A legacy carved in stone

Seán Lynch celebrates the O’Shea brothers’ craftsmanship.

A legacy carved in stone

ONE of the most striking buildings in Trinity College is the Museum Building. Built in a Venetian style in the 1850s, it is considered a landmark of Victorian architecture.

But by far the most delightful aspect of the building is less spectacular, and draws not on architectural history, but on nature. It is the idiosyncratic stone carvings that decorate it — showing foliage, flowers, shamrock sprigs and, among them, birds, snakes, frogs, squirrels. A teeming menagerie emerging from stone, fluidly and lightly carved.

The craftsmen behind this were a pair of brother stone carvers, John and James O’Shea, of Ballyhooley, Co Cork. Their remarkable versatility was an outgrowth of an artisan tradition — truly a native style outside the mainstream of European sculpture. Later, the pair would work on a university museum building in Oxford. Those two buildings form the mainstay of a small, yet effective, installation by Seán Lynch about the largely-unsung brothers, which is currently showing at the Hugh Lane, Dublin City Gallery.

Lynch’s inspiration for the work builds on the concept he explored successfully in A Rocky Road, his show at Cork’s Crawford Gallery that examined the Irish public and media reception of art and how that evolved over decades. How art is received still occupies him.

“Looking at art in the public realm, I started thinking about this and relating back to the O’Sheas’ work. I was aware of their work for 10-15 years; I thought, in some ways, it needed to be reintroduced with a new vocabulary, with the knowledge we have now, backdated to their practice,” said Lynch.

That vocabulary is to the fore in Lynch’s slideshow of images of the O’Sheas’ work, accompanied by an impressionistic, imaginative, sympathetic and at times polemical narration, read by Gina Moxley. The text, says Lynch, is not an attempt at academic accuracy. More, it tries to put the observer into the O’Sheas’ shoes, their time, their world of inspiration.

“I like how certain moments can occur, but there might not be the language to valorise them until a later time, so a lot of the work is transposing what happened in history to now. But I am happy to be wrong, too. This showing at the Hugh Lane is about opening up the conversation again. The work will travel to Oxford, so it will be updated again, and I have more research going on that can get incorporated into it.”
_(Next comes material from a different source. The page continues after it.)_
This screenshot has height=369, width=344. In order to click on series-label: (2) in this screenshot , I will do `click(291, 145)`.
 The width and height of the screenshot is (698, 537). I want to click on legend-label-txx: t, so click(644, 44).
We certainly do valorise originality now more than was the case during the O’Sheas’ time. A fascinating example of this difference comes in the attempts by their English, Victorian paymasters to cast their work methods — which involved working from life, using flowers picked on morning walks as models, rather than expensively-rendered artificial miniatures — as examples of “efficiency”. Their fluid style gives such naturalness to their plants and animals, and is seen as a way of gaining greater output for lesser input, casting their methods in the language of the Industrial Revolution.

But even then, the pair rebelled against the constraints of their time. One incident related in Lynch’s narrative concerns their carving of contentious, possibly Darwinian-inspired figures on the facade of the Oxford Museum of Natural History, leading to quarrels with the authorities. “It’s a defiance that should resonate,” says Lynch.
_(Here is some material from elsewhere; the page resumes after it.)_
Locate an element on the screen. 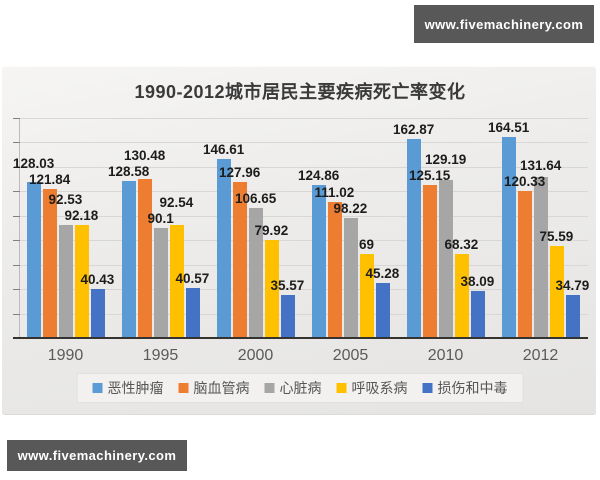  value-label: 38.09 is located at coordinates (478, 282).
Lynch’s show, entitled A blow-by-blow account of stone carving in Oxford, comprises two rooms, of which the slideshow is the second. What greets the viewer first, in a room that focuses on the process of stone carving, is a pile of chippings at one’s feet, and behind a carved monkey, with a knowing expression: An outsider, aloof and wild in the gallery space. Around him are photographed the stages of his creation out of a block of stone — heavy, blank, unwieldy. Yet, here is this lithe spirit emerged from it. The monkey is by the sculptor Stephen Burke, says Lynch, adding: “We spent a lot of time looking at these in Oxford and Dublin.”

Lynch is fascinated by the idea of the translocation of culture. He sees the O’Sheas as analogous to the bards of Munster, who trained in schools before travelling, “keeping the culture moving”. After the Cromwellian wars, says Lynch, “that enrichment of people going from place to place died away”. But the transplanting culture lives on, often unnoticed. The very fact you can so easily miss the O’Sheas’ defining contribution to what would otherwise be the Museum Building’s simple Venetian import is part of the point: It is missed because it is so part of the city. Citing the philosopher Manuel De Landa, Lynch concludes that “cities are biological, and so is the public who live in them. So, things grow and fall and regenerate in a fluid way”.

nA blow-by-blow account of stone carving in Oxford is at the Hugh Lane until September 29. See www.hughlane.ie.